Keep a “got it done” list. In the late 1920s, Russian psychologist Bluma Zeigarnik described what has since become known as the Zeigarnik Effect, which states that people remember, and fixate on, uncompleted or interrupted tasks significantly more than finished ones. It’s why hearing a few seconds of a song on the radio can leave you humming all day, trying to remember how the song ends, and why many TV shows end each episode inconclusively, so you’ll be left obsessing until you see how the plotline resolves.
Uncompleted tasks torture us: They take up all our mental space and create enormous emotional noise and tension; when we don’t have closure, we get anxious. And for any working parent, with all the open items we have both at home and at work, that’s a lot of anxiety. Your task list is necessary, but regardless of how and in what form you keep it, it won’t help relieve this stress. If anything, it fuels it.
The effective short-circuit is to keep a brief, informal list of completed (rather than undone) items, from both work and home. Write down this year’s finished projects, problems solved, your wins — whatever “win” means for you. Beat our quarterly numbers. Found Sasha a science tutor. Brought in the pharma account. Made it to Diego’s baseball game last week. Then look over this list and remind yourself of how much you’ve done — how much you’ve produced and accomplished, in both spheres.
My clients and coachees report that even a single minute spent doing this helps them feel significantly less frantic and overwhelmed. In the words of one of my clients, “It makes me feel like I’m winning.”

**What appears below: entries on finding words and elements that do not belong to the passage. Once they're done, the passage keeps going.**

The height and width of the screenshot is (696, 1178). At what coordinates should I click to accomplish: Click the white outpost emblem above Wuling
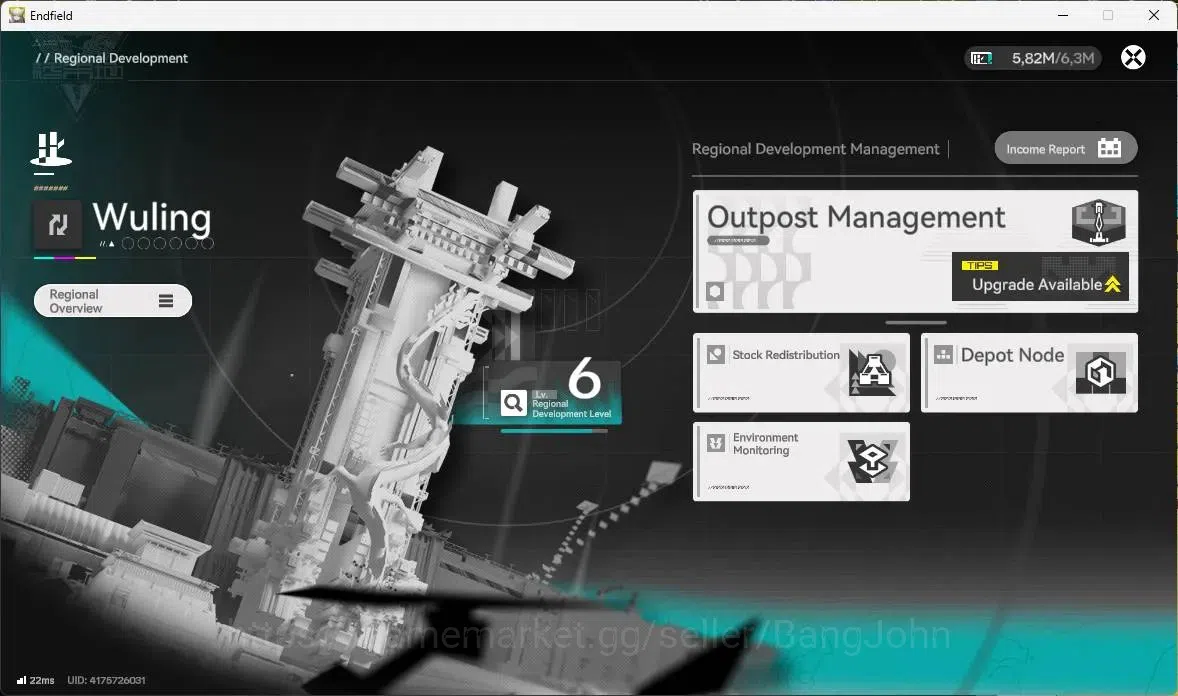(x=51, y=150)

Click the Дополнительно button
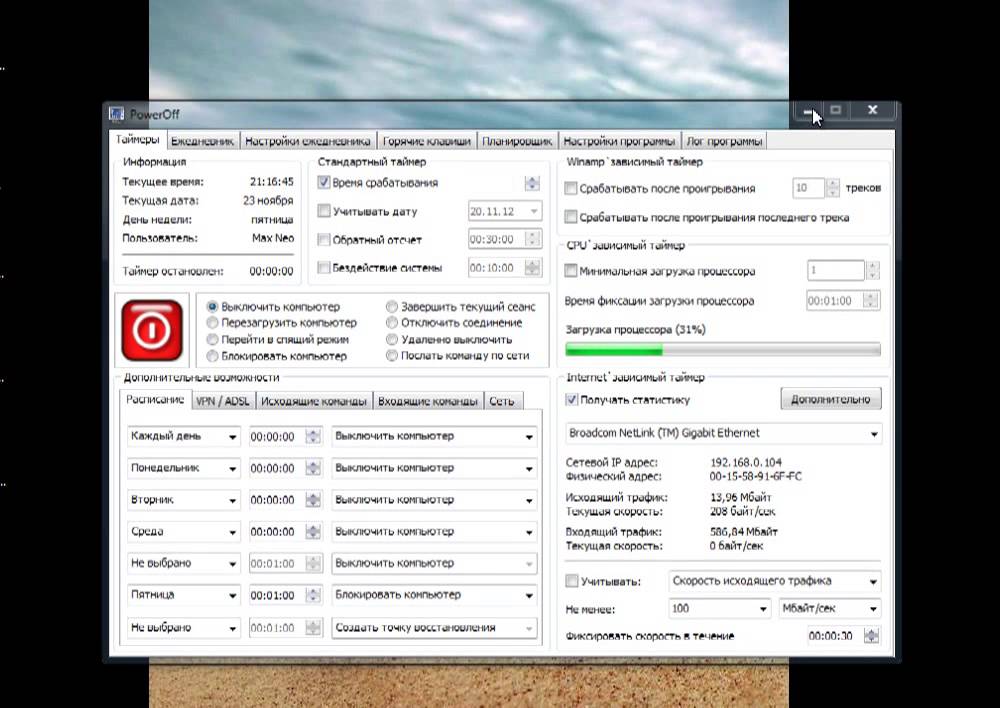tap(830, 399)
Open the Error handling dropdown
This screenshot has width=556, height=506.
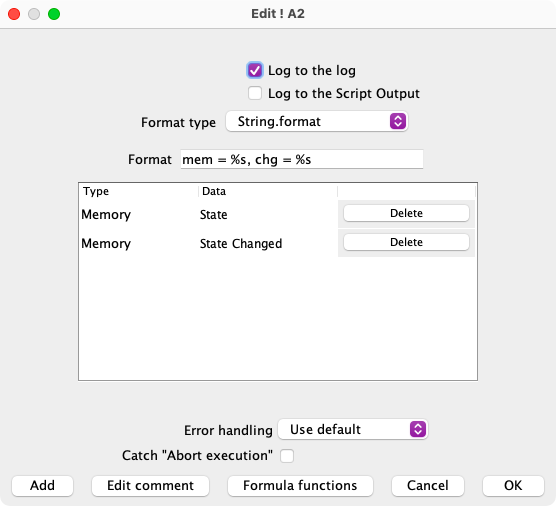(353, 429)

Make a habit of looking at the list, push out some of that constant “to-do” noise with “already done” confidence, and you’ll find yourself calmer and happier.
Schedule a regular power outage. As a working parent, your to-do treadmill will never slow or stop, but you can choose to step off of it, briefly.

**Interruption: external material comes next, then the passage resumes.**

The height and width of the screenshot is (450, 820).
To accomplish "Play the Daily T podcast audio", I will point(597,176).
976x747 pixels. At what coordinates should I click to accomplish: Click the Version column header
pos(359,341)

Sometime in the next two days, set aside 20 minutes in which you turn off all devices, set aside your task list, and do nothing “productive” at all. Your job is simply to spend time in an activity you enjoy with your family. It could be eating dinner together, dancing the Hokey-Pokey with your toddler, or going on a jog with your teenage son. You’re a high-powered person in a high-powered career, but for these 20 minutes, the power is out.

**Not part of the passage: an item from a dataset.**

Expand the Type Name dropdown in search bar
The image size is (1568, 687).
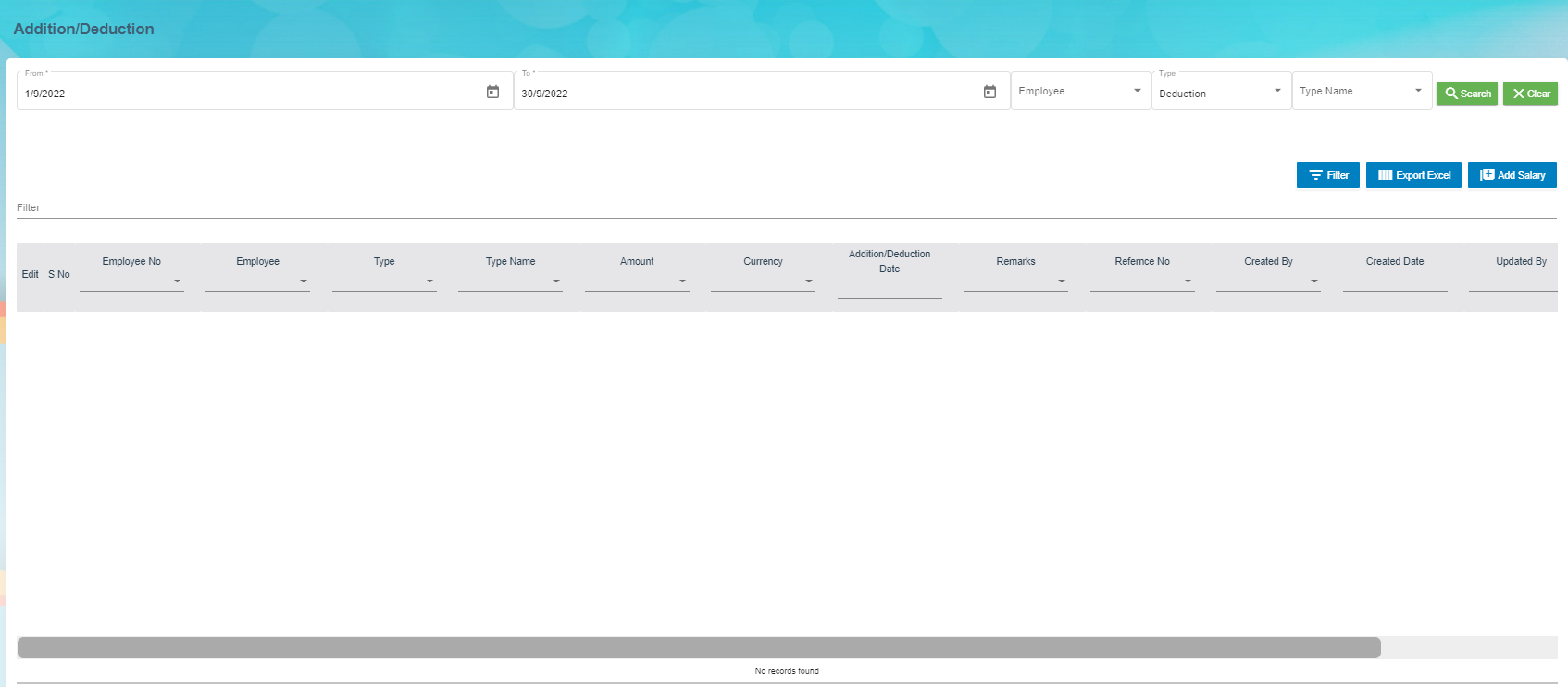click(1362, 92)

Even in such a short window of time, you’ll find that your stress will decrease, and your feeling of “having done something positive for my myself and my family” will go up. And even more important, during a crazy day, you’ll regain a sense of agency: You’ve taken an affirmative decision to do this, and made it happen on your own terms.
There’s a reason so many major religions embrace the idea of a Sabbath, and why so many highly successful people make it a habit to take regular vacations: It works. Taking time to withdraw from the world and turn off from work centers us, making us more resilient and more productive. For working parents, finding meaningful flexibility and longer breaks can be hard. But even for the busiest of us, in the most demanding and time-pressed professions, 20 minutes off is doable.
Working parenthood is demanding. It requires one person to do two challenging jobs well, and in an always-on world. As in any “extreme” job, some degree of fatigue, stress, and self-doubt — of general overwhelmedness — is inevitable. But the more you can set your own course, make affirmative decisions aligned to it, have confidence in your performance, and enjoy yourself along the way, the better off you, your career, and your family will be — this year and in the ones to follow.